**Exercice 1**.
Répondez à ces questions d'après le texte sur Harriet :
(a) Combien d'hommes Harriet choisit-elle ?
(b) Qui porte aux nues les métamorphes ?
(c) À quoi Harriet recourt-elle pour faire passer son message ?
**Exercice 2**.
Ces affirmations concordent-elles avec le texte sur Harriet ? Répondez par oui ou non en citant les mots décisifs.
(a) Harriet détestait son mari.
(b) Harriet croit que les hommes garderont ses œuvres pour toujours.
(c) Harriet a passé des années à n'être que la « femme de ».
**Exercice 3**.
Veuillez recopier à l'identique le passage du texte sur Harriet qui commence par les mots « Harriet était trop » et se termine par « sa fille dérangeait. ».

Harriet était trop intelligente, trop savante, trop tout et ne pouvait qu’effrayer ce monde machiste, fluctuant et insaisissable. Elle va alors recourir au transfert d’identité pour faire passer son message. Un sacrifice pour celle qui fut soumise à un mari dominateur -qu’elle a pourtant adoré-, et ce après avoir subi la forte personnalité d’un père que sa fille dérangeait.

Pacte faustien

Elle choisira trois hommes malléables, médiatiques ou beaux qui s’approprieront chacun, provisoirement croit-elle, une de ses oeuvres. Elle démontrera par la suite qu’une oeuvre féministe peut être géniale alors qu’elle-même aura passé des années à n’être que la « femme de ». Mais ce pacte faustien comporte des risques, surtout quand un usurpateur s’approprie un des métamorphes portés aux nues par les galeristes new-yorkais. Harriet a alors la rage de n’avoir pas été reconnue, comme beaucoup d’autres femmes à cette époque « qui n’ont été célébrées qu’après avoir fait leur temps en qualité d’objets sexuels désirables ».

**Extraits de données**.
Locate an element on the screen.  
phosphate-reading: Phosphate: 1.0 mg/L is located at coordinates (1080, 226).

==

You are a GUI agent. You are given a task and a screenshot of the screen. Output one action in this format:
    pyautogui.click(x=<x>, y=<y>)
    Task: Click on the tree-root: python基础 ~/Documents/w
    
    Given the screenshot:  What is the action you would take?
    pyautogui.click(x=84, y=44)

--

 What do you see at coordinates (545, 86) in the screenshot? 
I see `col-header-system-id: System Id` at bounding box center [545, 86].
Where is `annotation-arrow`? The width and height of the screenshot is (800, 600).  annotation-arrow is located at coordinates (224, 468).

**Réponse 1**.
(a) Trois.
(b) Les galeristes new-yorkais.
(c) Au transfert d'identité.

**Réponse 2**.
(a) Non : « qu’elle a pourtant adoré ».
(b) Non : « provisoirement croit-elle ».
(c) Oui : « elle-même aura passé des années à n’être que la « femme de » ».

**Réponse 3**.
Harriet était trop intelligente, trop savante, trop tout et ne pouvait qu’effrayer ce monde machiste, fluctuant et insaisissable. Elle va alors recourir au transfert d’identité pour faire passer son message. Un sacrifice pour celle qui fut soumise à un mari dominateur -qu’elle a pourtant adoré-, et ce après avoir subi la forte personnalité d’un père que sa fille dérangeait.